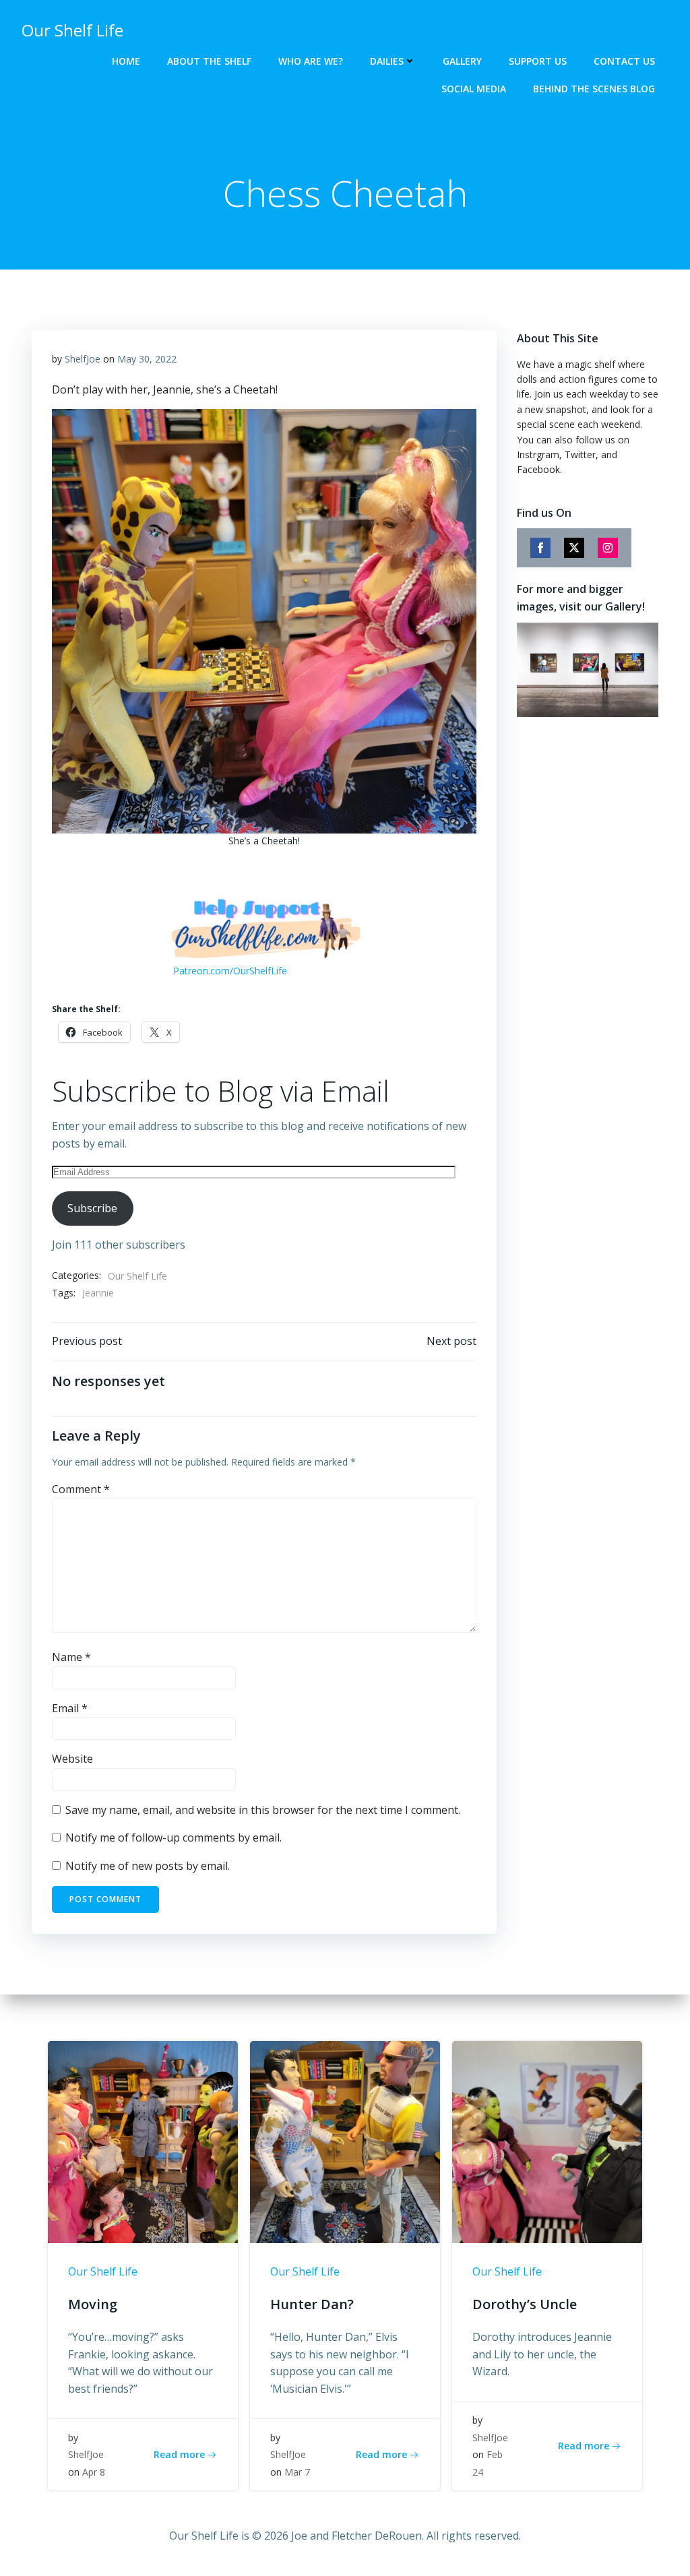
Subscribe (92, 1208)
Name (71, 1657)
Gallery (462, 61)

--

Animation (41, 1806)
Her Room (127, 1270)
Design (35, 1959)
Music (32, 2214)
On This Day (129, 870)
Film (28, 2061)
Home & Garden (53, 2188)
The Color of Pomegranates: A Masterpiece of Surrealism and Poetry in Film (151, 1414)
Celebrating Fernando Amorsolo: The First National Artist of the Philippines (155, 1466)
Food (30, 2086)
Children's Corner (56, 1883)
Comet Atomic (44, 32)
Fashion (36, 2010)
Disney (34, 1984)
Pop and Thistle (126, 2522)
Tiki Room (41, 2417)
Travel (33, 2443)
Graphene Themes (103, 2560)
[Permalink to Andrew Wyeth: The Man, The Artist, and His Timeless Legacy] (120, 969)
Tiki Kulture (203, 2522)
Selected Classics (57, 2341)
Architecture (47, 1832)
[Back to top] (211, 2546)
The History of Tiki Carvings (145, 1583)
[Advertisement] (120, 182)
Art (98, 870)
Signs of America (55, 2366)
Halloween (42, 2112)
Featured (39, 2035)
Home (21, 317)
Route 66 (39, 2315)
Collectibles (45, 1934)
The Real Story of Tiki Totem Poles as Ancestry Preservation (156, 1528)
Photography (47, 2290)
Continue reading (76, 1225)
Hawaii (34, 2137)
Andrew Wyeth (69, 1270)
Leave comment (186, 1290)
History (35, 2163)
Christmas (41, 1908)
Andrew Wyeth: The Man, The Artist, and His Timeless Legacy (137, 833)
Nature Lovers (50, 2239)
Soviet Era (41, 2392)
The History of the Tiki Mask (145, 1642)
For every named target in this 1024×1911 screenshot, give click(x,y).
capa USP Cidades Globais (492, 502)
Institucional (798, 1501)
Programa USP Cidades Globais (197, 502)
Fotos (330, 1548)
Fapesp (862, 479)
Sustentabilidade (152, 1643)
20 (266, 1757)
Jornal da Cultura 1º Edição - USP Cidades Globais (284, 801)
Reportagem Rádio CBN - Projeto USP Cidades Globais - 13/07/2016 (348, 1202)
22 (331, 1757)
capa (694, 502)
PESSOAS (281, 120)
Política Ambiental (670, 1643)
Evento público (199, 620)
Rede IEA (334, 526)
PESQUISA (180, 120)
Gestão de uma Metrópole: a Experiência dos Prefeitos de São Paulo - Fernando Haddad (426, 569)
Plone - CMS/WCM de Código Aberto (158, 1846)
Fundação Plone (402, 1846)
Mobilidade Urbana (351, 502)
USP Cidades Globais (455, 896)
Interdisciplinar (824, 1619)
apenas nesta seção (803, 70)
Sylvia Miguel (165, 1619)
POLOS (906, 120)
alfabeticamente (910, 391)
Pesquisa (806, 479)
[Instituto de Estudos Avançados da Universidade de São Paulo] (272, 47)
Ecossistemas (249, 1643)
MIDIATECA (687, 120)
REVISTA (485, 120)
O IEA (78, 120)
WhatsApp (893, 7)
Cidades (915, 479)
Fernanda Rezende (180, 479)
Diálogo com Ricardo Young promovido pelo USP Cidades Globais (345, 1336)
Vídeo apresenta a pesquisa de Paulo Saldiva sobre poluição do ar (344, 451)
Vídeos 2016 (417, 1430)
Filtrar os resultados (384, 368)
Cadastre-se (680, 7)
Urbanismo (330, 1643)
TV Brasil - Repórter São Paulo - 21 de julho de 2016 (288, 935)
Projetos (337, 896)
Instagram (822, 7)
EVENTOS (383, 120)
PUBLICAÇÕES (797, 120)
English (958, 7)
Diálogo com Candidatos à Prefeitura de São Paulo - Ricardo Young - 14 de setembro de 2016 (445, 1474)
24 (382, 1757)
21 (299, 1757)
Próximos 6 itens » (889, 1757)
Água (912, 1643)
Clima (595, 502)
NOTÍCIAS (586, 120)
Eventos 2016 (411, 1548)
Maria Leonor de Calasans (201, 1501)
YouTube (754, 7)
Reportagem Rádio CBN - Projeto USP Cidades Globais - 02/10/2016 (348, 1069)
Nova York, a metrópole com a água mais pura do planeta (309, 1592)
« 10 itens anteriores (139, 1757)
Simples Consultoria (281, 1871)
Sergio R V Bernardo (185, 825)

TASK STATEMENT »
Go through the entries above and copy each line holding the string "Artist".

EXPECTED ANSWER »
Celebrating Fernando Amorsolo: The First National Artist of the Philippines (155, 1466)
[Permalink to Andrew Wyeth: The Man, The Artist, and His Timeless Legacy] (120, 969)
Andrew Wyeth: The Man, The Artist, and His Timeless Legacy (137, 833)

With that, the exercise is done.